Word and element location data:

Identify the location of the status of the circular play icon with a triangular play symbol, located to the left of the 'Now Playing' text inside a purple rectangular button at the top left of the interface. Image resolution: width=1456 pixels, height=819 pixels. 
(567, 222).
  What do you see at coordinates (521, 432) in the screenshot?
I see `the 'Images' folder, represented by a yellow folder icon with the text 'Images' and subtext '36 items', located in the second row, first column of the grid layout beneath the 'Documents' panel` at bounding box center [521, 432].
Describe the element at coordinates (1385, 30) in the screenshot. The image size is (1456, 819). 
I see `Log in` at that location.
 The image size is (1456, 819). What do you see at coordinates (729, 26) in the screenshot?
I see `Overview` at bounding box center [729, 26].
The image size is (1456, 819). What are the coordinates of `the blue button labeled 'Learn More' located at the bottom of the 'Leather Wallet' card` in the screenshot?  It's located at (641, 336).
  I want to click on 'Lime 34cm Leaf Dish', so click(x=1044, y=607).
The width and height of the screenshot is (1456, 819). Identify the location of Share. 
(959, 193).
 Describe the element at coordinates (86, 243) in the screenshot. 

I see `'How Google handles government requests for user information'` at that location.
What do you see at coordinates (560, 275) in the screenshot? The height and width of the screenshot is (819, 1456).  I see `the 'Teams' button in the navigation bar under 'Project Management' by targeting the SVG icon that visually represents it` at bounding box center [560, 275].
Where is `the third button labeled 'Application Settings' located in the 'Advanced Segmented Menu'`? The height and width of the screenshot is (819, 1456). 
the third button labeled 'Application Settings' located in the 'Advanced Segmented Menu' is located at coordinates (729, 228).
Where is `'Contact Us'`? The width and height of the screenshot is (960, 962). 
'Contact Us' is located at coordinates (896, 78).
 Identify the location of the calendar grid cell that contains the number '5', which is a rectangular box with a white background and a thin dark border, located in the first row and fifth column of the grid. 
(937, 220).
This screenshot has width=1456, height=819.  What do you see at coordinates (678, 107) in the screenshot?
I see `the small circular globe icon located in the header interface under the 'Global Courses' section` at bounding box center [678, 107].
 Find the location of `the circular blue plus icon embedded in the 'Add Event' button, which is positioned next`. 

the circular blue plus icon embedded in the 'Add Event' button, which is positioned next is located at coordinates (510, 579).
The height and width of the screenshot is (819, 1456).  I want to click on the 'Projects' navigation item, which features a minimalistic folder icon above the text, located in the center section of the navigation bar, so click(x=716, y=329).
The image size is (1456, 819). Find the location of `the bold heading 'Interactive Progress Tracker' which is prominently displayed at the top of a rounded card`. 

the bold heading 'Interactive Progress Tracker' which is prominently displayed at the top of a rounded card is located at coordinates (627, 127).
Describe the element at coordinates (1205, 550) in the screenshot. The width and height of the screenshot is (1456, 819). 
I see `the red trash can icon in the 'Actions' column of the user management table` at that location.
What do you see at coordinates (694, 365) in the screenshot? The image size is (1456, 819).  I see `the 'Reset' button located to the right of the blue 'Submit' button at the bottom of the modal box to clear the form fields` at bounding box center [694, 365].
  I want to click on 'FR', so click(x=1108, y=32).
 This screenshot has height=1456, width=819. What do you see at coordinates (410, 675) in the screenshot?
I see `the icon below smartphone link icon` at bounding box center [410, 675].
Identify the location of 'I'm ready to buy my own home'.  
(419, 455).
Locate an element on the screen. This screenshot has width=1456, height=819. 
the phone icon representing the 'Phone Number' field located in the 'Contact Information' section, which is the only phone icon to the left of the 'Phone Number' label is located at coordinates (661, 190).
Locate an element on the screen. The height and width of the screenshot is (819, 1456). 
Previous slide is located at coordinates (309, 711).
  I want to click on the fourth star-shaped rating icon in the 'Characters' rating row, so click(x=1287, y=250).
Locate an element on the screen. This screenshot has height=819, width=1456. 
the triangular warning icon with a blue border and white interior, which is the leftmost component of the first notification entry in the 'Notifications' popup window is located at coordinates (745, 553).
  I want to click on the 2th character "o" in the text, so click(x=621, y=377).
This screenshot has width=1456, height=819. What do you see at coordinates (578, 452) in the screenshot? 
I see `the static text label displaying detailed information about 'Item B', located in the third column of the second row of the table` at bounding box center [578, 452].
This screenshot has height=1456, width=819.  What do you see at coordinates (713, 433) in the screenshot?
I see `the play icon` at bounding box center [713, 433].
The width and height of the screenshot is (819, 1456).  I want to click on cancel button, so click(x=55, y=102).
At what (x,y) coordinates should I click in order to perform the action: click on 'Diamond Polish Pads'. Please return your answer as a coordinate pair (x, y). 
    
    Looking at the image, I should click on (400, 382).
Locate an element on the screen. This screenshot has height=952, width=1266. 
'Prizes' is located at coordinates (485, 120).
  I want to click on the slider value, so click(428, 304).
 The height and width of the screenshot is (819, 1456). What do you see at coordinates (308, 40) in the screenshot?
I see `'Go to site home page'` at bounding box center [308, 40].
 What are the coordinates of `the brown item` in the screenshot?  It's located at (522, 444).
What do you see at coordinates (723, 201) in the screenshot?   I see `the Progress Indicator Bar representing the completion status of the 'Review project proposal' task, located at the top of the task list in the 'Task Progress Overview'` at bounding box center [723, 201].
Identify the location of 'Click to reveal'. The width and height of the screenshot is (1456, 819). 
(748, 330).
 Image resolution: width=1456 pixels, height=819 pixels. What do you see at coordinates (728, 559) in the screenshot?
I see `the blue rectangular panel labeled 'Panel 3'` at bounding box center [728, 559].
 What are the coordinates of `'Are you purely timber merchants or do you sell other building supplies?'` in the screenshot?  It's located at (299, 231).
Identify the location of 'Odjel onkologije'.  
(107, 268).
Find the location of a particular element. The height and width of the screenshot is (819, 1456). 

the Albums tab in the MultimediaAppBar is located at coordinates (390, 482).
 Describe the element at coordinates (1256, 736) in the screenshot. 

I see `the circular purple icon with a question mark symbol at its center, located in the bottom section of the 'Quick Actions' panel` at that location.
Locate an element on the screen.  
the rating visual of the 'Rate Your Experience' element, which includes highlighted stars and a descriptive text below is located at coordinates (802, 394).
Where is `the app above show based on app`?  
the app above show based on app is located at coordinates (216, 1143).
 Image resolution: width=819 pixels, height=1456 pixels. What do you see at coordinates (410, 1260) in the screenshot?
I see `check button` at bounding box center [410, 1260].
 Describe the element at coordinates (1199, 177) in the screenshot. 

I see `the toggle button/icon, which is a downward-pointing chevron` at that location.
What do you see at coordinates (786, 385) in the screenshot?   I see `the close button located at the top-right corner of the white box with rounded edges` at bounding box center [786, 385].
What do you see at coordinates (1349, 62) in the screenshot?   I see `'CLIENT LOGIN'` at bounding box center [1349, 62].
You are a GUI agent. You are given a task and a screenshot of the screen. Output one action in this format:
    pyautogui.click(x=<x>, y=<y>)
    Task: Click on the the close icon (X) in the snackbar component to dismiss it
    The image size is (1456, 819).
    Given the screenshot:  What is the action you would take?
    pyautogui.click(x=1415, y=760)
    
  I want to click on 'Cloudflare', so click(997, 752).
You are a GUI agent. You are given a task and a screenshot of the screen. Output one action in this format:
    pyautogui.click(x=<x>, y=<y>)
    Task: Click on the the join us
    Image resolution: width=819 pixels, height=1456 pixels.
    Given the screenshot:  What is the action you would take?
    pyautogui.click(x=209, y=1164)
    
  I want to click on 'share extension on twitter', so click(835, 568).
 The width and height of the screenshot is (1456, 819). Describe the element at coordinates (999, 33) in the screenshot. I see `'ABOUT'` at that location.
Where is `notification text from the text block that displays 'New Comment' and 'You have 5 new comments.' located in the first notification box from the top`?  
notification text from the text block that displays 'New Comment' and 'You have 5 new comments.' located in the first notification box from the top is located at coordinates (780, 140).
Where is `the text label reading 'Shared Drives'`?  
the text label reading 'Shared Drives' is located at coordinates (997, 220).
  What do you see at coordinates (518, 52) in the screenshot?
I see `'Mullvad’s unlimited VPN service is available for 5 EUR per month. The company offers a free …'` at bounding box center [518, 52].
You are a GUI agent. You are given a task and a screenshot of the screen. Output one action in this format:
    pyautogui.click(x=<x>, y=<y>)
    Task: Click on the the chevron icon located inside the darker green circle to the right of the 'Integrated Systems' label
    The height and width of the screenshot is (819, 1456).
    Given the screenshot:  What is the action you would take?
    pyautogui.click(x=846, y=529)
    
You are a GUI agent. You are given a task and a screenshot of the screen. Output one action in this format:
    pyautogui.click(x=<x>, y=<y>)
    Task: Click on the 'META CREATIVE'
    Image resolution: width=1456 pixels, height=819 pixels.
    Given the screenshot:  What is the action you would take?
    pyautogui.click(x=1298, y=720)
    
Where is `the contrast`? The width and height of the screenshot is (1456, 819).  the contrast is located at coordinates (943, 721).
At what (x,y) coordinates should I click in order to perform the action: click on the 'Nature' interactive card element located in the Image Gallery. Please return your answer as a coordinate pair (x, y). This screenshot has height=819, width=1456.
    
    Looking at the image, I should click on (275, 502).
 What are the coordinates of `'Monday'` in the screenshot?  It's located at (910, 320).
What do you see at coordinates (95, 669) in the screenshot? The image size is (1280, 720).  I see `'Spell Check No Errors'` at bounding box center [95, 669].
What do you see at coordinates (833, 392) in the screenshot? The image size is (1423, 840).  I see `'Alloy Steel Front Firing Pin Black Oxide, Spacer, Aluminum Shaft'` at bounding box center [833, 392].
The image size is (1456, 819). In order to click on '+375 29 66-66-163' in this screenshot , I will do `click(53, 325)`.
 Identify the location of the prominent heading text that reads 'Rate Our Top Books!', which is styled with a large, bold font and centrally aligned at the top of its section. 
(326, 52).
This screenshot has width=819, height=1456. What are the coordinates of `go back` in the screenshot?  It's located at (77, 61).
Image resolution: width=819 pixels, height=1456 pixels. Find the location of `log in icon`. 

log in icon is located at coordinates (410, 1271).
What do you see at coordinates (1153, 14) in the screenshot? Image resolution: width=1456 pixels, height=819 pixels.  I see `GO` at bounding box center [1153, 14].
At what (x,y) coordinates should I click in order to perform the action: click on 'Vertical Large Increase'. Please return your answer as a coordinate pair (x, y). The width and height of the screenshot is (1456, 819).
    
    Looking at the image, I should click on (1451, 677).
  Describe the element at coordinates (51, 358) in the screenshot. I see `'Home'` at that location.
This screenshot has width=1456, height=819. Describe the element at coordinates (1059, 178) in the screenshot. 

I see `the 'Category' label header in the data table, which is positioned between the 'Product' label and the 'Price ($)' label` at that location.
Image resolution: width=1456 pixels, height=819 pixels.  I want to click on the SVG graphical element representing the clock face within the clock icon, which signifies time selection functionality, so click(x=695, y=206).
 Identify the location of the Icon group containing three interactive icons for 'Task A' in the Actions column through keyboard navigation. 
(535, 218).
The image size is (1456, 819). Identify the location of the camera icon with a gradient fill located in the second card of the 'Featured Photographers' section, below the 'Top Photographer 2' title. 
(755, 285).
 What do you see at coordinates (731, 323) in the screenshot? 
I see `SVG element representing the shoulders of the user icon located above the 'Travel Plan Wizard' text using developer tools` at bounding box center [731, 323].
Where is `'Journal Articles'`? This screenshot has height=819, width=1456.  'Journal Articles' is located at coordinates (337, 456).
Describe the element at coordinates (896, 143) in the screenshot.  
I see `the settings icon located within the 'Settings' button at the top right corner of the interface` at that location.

Task requirements: Starting at the first of the lines above and ending at the line containing "center [521, 432].", change "purple" to "violet" and give those lines again with nothing else altered.

Worked solution:
Identify the location of the status of the circular play icon with a triangular play symbol, located to the left of the 'Now Playing' text inside a violet rectangular button at the top left of the interface. Image resolution: width=1456 pixels, height=819 pixels. 
(567, 222).
  What do you see at coordinates (521, 432) in the screenshot?
I see `the 'Images' folder, represented by a yellow folder icon with the text 'Images' and subtext '36 items', located in the second row, first column of the grid layout beneath the 'Documents' panel` at bounding box center [521, 432].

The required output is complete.